Les chiens atteints de CSNB qui ont reçu une seule injection de la thérapie génique ont commencé à exprimer la protéine LRIT3 saine dans leur rétine et ont pu naviguer avec compétence dans un labyrinthe dans une lumière tamisée. Le traitement semble également durable, avec un effet thérapeutique soutenu durant un an ou plus.

“Les résultats de cette étude pilote sont très prometteurs”, déclare Keiko Miyadera, auteur principal de l’étude et professeur adjoint à Penn Vet. «Chez les personnes et les chiens atteints de cécité nocturne stationnaire congénitale, la gravité de la maladie est constante et inchangée tout au long de leur vie. Et nous avons pu traiter ces chiens comme des adultes, entre 1 et 3 ans. Cela rend ces découvertes prometteuses et pertinentes pour la population de patients humains, car nous pourrions théoriquement intervenir même à l’âge adulte et constater une amélioration de la vision nocturne. »

Les chercheurs ont utilisé différentes stratégies pour transporter la thérapie génique vers la couche médiane de la rétine, où se trouvent les cellules bipolaires ON. La thérapie qu’ils ont développée cible spécifiquement ces cellules, évitant les effets secondaires. (Image : Avec l’aimable autorisation de Keiko Miyadera)

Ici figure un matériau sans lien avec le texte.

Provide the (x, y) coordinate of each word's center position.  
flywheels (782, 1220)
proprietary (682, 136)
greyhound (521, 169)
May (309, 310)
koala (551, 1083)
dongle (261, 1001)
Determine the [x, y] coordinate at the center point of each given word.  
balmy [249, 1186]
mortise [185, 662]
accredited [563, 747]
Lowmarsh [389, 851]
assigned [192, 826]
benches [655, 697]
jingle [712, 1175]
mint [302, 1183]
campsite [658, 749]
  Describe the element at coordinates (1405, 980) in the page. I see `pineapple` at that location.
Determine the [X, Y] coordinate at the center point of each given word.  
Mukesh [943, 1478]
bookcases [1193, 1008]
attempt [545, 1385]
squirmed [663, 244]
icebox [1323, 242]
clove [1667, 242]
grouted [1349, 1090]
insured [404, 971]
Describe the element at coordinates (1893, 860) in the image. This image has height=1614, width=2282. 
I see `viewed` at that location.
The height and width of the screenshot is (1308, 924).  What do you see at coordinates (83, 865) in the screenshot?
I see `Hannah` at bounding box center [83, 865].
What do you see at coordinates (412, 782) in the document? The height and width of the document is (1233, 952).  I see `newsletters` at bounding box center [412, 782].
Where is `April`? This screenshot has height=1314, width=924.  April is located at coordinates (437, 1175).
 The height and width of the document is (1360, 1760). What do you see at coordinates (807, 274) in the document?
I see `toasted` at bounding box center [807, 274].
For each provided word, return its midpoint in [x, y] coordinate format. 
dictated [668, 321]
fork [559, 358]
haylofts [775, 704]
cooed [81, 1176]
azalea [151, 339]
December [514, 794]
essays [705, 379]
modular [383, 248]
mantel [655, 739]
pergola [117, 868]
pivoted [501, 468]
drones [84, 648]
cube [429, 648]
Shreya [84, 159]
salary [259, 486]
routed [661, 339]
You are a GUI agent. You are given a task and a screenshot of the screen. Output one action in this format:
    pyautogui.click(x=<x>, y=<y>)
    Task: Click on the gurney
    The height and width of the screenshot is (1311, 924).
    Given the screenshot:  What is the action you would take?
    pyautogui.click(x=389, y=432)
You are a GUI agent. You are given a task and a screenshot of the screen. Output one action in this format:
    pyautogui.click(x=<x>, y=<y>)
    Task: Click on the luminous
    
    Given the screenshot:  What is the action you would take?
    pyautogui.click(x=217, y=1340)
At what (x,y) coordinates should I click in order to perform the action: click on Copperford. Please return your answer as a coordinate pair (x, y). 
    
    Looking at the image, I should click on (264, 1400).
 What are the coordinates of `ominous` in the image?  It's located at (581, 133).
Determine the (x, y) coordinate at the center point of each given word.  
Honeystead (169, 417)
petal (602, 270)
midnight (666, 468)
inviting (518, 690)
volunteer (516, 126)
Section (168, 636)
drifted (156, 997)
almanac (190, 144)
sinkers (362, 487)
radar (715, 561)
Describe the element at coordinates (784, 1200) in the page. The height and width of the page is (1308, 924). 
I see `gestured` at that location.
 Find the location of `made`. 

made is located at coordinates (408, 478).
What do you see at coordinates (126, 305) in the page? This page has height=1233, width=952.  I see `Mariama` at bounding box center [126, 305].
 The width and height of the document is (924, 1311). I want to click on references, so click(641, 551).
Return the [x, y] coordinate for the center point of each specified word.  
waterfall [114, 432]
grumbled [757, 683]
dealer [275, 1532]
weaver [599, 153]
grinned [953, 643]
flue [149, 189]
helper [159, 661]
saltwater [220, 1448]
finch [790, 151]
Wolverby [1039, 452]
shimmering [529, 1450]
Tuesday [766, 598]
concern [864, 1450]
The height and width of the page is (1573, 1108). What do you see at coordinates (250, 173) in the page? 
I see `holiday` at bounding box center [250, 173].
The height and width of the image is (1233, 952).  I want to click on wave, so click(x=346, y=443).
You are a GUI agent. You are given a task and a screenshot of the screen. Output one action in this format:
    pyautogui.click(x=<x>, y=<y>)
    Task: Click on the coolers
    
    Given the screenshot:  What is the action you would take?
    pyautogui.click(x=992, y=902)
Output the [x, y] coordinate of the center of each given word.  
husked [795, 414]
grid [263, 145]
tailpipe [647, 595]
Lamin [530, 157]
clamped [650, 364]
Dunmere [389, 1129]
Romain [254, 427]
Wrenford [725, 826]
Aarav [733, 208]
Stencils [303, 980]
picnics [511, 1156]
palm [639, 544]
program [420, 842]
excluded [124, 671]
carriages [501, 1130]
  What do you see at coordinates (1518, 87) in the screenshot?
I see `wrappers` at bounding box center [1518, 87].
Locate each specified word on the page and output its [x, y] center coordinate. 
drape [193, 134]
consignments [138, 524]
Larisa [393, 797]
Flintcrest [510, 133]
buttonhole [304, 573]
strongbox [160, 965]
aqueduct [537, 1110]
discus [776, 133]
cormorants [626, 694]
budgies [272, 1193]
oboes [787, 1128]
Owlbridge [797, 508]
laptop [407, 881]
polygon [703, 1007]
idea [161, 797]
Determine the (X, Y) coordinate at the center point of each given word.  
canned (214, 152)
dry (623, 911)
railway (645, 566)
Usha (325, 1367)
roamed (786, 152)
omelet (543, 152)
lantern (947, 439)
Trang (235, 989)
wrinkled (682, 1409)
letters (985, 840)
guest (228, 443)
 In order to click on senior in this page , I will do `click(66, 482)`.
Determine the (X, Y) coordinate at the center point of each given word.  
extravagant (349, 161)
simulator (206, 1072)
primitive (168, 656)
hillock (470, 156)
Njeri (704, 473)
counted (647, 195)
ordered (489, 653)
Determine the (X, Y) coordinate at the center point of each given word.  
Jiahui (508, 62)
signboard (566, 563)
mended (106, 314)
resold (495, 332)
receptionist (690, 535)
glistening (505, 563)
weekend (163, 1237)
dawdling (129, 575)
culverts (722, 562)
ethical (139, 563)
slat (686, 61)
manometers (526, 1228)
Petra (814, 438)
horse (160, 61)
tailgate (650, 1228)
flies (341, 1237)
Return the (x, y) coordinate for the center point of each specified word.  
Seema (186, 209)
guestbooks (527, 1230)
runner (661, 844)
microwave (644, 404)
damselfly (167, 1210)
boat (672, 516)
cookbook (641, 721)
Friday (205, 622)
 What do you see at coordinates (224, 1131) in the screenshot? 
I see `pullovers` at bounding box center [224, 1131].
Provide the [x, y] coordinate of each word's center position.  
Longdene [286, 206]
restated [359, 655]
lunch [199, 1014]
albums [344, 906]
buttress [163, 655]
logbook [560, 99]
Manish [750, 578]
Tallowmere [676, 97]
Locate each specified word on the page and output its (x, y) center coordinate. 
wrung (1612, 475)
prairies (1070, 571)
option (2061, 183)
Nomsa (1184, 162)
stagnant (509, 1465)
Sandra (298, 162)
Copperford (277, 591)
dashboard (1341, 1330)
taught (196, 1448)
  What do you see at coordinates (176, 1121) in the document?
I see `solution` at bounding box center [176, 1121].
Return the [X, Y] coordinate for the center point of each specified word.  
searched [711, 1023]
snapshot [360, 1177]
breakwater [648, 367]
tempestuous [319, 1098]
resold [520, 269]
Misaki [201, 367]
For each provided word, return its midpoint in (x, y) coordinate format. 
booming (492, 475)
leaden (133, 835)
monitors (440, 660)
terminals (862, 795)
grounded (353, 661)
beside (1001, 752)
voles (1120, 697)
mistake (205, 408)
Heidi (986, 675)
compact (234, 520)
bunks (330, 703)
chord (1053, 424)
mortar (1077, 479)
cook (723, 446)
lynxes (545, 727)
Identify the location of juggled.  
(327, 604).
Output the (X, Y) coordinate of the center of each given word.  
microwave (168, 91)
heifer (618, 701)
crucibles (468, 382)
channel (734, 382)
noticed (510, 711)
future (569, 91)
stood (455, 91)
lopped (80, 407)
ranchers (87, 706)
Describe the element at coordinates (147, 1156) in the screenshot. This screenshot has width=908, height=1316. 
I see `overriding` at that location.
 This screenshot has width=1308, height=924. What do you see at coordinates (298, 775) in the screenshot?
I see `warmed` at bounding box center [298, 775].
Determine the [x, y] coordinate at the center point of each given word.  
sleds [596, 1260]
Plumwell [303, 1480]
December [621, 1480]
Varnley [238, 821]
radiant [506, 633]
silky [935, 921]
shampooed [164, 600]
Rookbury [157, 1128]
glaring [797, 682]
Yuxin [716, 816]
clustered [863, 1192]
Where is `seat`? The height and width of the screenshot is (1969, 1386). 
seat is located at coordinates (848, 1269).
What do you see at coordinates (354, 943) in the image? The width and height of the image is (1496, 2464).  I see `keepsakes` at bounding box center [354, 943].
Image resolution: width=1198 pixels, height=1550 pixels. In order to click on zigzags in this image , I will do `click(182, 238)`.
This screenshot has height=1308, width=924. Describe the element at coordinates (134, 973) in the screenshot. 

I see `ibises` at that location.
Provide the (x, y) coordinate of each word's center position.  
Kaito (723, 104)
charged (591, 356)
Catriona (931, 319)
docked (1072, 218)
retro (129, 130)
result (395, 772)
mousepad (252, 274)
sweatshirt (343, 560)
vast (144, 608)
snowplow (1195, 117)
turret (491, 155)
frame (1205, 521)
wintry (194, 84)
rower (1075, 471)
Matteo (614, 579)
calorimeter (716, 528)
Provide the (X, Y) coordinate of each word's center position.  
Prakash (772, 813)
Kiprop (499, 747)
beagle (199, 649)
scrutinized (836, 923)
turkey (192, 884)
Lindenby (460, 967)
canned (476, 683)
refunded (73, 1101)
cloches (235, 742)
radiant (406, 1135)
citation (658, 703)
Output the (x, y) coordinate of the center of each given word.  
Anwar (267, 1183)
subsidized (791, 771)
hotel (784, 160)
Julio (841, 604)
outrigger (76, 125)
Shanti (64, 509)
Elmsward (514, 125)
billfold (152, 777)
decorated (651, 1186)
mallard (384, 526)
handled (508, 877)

Dans les travaux antérieurs, l’équipe Penn Vet, travaillant en collaboration avec des groupes du Japon, d’Allemagne et des États-Unis, a découvert une population de chiens atteints de CSNB et a déterminé que des mutations dans le LRIT3 : gène étaient responsables de la déficience visuelle nocturne des chiens. Le même gène a également été impliqué dans certains cas de CSNB humain.

Cette mutation affecte la fonction des cellules bipolaires ON, mais contrairement à certaines maladies cécitantes, la structure globale de la rétine dans son ensemble est restée intacte. Cela a donné à l’équipe de recherche l’espoir que fournir une copie normale du : LRIT3 : Le gène pourrait restaurer la vision nocturne des chiens affectés.

Pourtant, alors que les chercheurs de Penn Vet de la Division des thérapies rétiniennes expérimentales ont développé des thérapies géniques efficaces pour une variété d’autres troubles cécitants, aucun de ces traitements antérieurs n’a ciblé les cellules bipolaires ON, situées profondément dans la couche médiane de la rétine.

“Nous sommes entrés dans le no man’s land de la rétine avec cette thérapie génique”, déclare William A. Beltran, co-auteur et professeur à Penn Vet. “Cela ouvre la porte au traitement d’autres maladies qui affectent les cellules bipolaires ON.”

Les chercheurs ont surmonté l’obstacle du ciblage de ces cellules relativement inaccessibles grâce à deux découvertes clés. Tout d’abord, grâce à un processus de dépistage rigoureux mené en collaboration avec des collègues de l’Université de Californie à Berkeley, dirigée par John Flannery et de l’Université de Pittsburgh dirigée par Leah Byrne, ils ont identifié un vecteur pour la santé LRIT3 : gène qui permettrait au traitement d’atteindre les cellules visées. Et, deuxièmement, ils ont associé le gène sain à un promoteur – la séquence génétique qui aide à initier la “lecture” du gène thérapeutique – qui agirait de manière spécifique à la cellule.

“Les thérapies antérieures sur lesquelles nous avons travaillé ciblaient les photorécepteurs ou les cellules de l’épithélium pigmentaire rétinien”, explique le co-auteur Gustavo D. Aguirre, professeur à Penn Vet. “Mais le promoteur que nous utilisons ici est très spécifique pour cibler les cellules bipolaires ON, ce qui permet d’éviter les effets potentiels hors cible et la toxicité.”

Les chercheurs soupçonnent que la restauration du fonctionnel : LRIT3 : Le gène permet aux signaux de traverser les cellules photoréceptrices vers les cellules bipolaires ON. “LRIT3 : s’exprime au bout des “doigts” de ces cellules », explique Beltran. “L’introduction de ce transgène permet essentiellement aux deux cellules de se serrer la main et de communiquer à nouveau.”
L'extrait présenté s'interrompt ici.